Ik zit dagelijks in de trein en ik vind "op de trein" nogal ouderwets klinken. Ik krijg dan visioenen van landen als India waar men inderdaad op de trein zit ipv in de trein.
"Ik stap op de trein" kan nog wel maar ook hier zou ik liever "ik stap in de trein" zeggen.


----------



## bibibiben

Ik heb dezelfde associatie als matakoweg: wie op de trein zit, zit kennelijk op het dak van de trein. En hup, daar zie ik een Indiase trein langsstomen.

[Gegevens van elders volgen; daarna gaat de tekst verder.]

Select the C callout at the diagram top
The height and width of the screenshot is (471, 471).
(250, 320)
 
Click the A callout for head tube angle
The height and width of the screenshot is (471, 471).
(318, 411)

Met _ik stap op de trein_ heb ik geen moeite. Waarschijnlijk zie ik er iets eerder het abstracte _ik neem de trein_ in dan als ik zeg: _ik stap in de trein_. In dat laatste geval zie ik mijn voet al op de treeplank staan.


----------



## NewtonCircus

matakoweg said:


> Ik zit dagelijks in de trein en ik vind "op de trein" nogal ouderwets klinken. Ik krijg dan visioenen van landen als India waar men inderdaad op de trein zit ipv in de trein.



Ik denk niet dat je dit in die context moet zien. De verklaring van deze _op_ moet je m.i. eerder zoeken bij het feit dat treinen, bussen en vliegtuigen in het algemeen hoog op de wielen staan, zeker in het verleden. Relatief gezien zit je dus veel hoger dan de begane grond. 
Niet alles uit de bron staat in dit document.